Securing an ssh server with fail2ban
There are all kinds of ways to secure an ssh server, with varying degrees of increasing security and decreasing flexibility. For example by limiting your server to only accept connections from certain known IP's, you are secure from random hackers on the internet, but you lose the ability to connect to your machine from anywhere you want to. Perhaps while travelling, for example.
Port knocking and listening on a high numbered non-standard port. make it harder for an attacker to even start trying to hack your connection. But this also requires you connect with a machine that you have the knock program installed on. Again, less convenient, more secure.
However, once an attacker does find your port there's nothing to stop brute force password hacking. If you look in your log file, you should see people connecting to your ssh port quite frequently and trying password attacks.
cat /var/log/auth.log
If you have a secure password then it would require days of brute force hacking to gain access to your ssh account, but even so, if you don't watch your logs then it's perfectly possible somebody will gain access eventually.
Brute force attacks can be limited using fail2ban.

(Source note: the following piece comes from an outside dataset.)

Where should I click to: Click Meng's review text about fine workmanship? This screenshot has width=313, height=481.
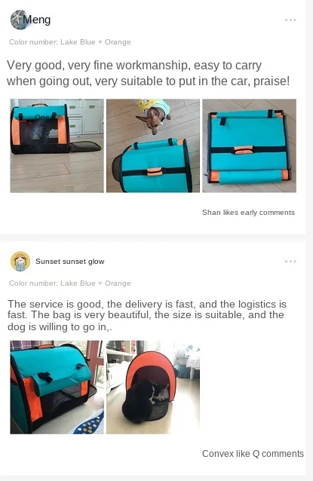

There's a great article on setting it up here. This program will scan your auth.log for you, using a regular expression to find failed password attempts. On a specified number of failures from a given IP, it will then modify the iptables on your machine (the firewall), to lock that IP out for a specified time.
Now instead of watching your auth.log fill up with reams of failed passwords, you'll see a greatly reduced amount of brute force attacks, and you can watch your fail2ban log file fill up with the IP addresses of hackers.